People have been making a living in the Sonoran Desert for thousands of years. Evidence of their villages, farms, stone quarries, and sacred sites can be found almost everywhere. Less than an hour away from SaddleBrooke Ranch is the Casa Grande Ruins, west of Florence. In the Catalina State Park, you can hike up an easy loop trail which climbs about 80 steps to the hilltop to the Romero Ruins archaeological site, featuring remains from a Hohokam village dating back about 500 A.D. The Hohokam are one of the four major cultures of the American Southwest and northern Mexico, according to Southwestern archaeology.
The origin of Hohokam society is also under controversy. Most archaeologists support either an indigenous or Mesoamerican origin, but Pueblo influences from the northern culture are also present. Hohokam settlements were located on regional trade routes that extended past Hohokam range. It is believed the Hohokam may be the ancestors of the historic Pima and Tohono O’odham peoples in Southern Arizona.
Join us on Tuesday, March 24, at 2 p.m., in La Mesa Room located in La Hacienda Club with speaker Linda Gregonis, Prehistoric Archaeology. Find out how the Hohokam and their predecessors survived and thrived in our dry land.

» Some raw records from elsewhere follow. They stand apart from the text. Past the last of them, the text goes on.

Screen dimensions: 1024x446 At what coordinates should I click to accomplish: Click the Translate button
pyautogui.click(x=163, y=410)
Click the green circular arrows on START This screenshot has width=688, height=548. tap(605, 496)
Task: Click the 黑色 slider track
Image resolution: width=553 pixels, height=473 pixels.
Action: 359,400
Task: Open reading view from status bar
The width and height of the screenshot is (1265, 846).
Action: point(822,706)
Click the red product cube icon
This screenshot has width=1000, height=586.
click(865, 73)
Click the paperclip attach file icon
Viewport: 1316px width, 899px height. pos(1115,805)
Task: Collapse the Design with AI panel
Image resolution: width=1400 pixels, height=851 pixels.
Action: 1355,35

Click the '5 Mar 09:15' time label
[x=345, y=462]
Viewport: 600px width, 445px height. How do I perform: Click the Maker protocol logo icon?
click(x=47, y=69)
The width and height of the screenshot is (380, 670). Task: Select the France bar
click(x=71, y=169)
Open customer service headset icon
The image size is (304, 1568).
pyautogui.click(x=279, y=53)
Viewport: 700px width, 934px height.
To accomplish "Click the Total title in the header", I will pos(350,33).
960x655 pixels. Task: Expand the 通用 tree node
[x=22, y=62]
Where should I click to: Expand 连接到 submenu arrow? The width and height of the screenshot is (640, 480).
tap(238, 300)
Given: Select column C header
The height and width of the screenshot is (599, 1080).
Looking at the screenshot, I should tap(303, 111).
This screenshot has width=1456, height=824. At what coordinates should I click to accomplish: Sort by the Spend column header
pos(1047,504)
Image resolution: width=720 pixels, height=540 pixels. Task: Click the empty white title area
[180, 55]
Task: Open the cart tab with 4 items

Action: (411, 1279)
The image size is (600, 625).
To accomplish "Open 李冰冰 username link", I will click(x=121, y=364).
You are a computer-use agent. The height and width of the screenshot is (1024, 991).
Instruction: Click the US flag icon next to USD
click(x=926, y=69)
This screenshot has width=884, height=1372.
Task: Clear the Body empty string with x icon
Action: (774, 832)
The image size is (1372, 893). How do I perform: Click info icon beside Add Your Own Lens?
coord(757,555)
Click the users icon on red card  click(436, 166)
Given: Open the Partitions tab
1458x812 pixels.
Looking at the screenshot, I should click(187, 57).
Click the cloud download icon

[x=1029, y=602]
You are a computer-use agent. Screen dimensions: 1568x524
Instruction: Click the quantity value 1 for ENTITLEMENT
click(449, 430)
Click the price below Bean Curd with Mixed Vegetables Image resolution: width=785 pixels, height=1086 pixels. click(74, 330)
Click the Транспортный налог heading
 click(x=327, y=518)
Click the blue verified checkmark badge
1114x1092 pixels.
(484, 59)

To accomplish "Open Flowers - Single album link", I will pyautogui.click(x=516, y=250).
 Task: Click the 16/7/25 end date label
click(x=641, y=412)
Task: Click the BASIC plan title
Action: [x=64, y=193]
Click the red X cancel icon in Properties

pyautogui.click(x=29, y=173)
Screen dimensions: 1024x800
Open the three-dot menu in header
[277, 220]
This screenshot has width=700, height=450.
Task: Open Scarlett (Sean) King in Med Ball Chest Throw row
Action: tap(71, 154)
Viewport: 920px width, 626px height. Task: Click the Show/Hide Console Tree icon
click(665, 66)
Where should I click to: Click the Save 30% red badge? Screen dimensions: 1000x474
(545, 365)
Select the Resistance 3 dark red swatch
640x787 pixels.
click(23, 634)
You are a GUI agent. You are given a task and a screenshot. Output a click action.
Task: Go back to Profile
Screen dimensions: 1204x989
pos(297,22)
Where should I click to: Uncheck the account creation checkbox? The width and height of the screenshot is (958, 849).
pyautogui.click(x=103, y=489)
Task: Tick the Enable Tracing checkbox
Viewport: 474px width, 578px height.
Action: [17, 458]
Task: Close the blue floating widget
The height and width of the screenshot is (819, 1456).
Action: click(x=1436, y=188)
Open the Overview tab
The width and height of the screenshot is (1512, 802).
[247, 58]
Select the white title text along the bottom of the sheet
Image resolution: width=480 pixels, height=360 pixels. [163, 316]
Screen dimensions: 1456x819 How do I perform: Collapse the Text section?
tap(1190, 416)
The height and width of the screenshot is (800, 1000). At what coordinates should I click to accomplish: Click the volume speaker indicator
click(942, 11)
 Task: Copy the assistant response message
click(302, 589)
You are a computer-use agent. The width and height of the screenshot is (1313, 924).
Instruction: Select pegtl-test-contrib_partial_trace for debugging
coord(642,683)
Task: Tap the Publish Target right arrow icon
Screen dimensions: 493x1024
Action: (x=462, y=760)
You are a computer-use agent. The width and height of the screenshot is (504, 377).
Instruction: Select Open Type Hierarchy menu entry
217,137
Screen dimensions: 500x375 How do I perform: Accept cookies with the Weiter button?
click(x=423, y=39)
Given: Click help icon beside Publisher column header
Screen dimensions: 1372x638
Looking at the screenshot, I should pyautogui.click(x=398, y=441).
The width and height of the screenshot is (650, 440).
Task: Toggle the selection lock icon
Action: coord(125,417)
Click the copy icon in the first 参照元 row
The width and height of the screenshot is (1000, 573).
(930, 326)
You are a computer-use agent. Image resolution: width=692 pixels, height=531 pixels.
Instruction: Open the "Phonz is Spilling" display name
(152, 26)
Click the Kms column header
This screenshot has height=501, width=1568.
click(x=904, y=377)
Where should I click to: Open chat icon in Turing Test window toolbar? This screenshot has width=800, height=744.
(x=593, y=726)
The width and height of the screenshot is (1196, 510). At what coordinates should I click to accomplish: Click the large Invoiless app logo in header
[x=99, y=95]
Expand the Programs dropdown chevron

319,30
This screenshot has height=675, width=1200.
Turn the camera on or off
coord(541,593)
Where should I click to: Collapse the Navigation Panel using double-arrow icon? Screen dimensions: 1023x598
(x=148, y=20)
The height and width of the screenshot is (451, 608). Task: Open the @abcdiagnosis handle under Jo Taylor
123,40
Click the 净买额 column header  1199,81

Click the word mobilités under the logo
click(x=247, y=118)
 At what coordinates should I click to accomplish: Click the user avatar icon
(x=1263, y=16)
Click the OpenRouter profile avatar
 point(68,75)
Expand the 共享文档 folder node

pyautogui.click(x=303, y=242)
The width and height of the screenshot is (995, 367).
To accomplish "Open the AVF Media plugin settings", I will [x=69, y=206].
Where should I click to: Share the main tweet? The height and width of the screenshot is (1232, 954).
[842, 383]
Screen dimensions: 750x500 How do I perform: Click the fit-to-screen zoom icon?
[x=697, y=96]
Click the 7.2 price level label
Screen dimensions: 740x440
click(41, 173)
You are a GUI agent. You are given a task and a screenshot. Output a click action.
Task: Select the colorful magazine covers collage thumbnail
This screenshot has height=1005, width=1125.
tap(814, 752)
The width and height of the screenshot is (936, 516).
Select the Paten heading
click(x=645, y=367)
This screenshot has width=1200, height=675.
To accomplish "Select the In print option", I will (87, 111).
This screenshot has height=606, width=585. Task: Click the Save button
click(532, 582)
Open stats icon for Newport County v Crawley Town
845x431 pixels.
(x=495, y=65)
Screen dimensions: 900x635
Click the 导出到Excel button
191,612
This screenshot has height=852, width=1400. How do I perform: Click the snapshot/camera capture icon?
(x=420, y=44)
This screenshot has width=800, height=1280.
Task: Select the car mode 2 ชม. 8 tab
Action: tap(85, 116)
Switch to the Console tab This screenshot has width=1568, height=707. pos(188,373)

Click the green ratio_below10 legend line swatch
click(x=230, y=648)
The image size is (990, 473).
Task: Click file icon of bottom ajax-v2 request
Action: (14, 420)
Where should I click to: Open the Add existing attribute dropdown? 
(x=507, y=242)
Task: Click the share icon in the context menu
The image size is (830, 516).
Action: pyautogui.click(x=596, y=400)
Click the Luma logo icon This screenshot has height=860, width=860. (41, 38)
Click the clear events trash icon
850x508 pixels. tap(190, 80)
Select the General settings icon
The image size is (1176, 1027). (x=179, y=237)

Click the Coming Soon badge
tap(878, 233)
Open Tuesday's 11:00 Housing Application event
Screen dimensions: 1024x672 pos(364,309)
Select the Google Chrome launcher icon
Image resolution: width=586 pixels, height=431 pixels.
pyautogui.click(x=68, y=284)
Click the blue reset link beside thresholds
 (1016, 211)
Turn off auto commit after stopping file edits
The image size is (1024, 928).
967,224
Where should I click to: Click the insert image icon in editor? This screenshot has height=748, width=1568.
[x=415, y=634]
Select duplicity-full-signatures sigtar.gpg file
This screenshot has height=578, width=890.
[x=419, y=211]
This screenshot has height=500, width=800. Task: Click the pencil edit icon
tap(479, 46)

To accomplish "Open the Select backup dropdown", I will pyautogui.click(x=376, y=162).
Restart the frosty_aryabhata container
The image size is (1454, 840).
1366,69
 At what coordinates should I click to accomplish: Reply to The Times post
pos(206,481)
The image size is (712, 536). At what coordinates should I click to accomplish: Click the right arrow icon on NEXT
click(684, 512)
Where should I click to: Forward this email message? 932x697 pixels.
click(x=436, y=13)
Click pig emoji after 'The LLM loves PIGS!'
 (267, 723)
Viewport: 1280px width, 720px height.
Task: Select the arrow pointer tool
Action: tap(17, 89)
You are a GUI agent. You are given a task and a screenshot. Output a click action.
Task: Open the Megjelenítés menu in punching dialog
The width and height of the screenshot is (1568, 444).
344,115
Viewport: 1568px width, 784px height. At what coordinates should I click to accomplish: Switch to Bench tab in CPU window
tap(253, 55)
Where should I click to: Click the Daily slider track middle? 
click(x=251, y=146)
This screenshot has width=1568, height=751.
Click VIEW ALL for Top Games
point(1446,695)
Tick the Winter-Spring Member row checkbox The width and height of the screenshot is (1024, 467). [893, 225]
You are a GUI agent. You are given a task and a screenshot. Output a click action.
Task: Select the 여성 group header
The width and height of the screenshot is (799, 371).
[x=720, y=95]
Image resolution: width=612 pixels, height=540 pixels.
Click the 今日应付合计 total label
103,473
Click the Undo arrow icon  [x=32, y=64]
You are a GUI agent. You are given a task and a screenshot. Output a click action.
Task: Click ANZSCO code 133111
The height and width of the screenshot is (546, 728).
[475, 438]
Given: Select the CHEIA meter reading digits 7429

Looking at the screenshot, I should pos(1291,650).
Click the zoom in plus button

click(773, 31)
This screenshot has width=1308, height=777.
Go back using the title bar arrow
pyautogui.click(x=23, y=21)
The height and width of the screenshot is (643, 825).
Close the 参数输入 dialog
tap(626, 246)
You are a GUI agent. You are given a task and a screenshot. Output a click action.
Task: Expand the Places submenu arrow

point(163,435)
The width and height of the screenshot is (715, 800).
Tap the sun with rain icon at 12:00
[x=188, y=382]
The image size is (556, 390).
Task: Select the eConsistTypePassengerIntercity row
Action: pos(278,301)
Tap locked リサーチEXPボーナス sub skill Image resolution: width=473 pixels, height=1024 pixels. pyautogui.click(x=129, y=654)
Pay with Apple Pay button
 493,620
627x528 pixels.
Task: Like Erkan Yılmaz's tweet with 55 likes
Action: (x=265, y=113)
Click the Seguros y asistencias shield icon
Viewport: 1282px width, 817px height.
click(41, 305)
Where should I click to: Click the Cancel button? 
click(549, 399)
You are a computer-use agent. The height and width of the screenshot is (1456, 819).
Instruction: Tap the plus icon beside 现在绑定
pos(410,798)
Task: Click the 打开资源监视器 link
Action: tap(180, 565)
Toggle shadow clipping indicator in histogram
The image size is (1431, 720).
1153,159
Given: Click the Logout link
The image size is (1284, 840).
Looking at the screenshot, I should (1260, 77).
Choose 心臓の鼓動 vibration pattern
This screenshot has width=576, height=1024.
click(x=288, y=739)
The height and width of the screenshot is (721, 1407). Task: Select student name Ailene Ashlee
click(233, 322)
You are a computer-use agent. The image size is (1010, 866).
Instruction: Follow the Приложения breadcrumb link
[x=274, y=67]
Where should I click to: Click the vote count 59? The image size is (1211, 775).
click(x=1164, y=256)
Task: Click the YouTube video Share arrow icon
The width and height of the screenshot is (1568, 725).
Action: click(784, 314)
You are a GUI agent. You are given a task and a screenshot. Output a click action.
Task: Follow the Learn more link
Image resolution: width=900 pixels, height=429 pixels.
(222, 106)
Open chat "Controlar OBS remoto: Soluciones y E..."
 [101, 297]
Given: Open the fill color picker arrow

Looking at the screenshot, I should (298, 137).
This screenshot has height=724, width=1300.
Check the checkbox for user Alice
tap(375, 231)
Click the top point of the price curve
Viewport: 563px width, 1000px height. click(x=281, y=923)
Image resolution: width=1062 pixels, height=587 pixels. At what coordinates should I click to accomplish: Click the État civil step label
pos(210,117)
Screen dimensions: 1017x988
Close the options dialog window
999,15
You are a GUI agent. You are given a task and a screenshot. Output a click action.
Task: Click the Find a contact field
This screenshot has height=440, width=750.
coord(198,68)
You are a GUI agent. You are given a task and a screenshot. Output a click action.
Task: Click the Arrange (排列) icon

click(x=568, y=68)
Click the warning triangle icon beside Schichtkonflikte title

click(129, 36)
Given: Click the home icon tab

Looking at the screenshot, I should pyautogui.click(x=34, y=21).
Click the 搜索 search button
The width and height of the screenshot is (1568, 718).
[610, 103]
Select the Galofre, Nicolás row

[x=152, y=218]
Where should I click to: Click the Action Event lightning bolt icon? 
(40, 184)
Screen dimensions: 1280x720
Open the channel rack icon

Linda Gregonis has studied Hohokam archaeology for more than 40 years. In addition to analyzing pottery for archaeological companies in Tucson and Phoenix, she edits the University of Arizona Anthropological Papers, and prepares indexes for a variety of academic presses. Linda has also been a docent at the Arizona-Sonora Desert Museum for 32 years. She is currently finishing a manuscript on Hohokam art and iconography.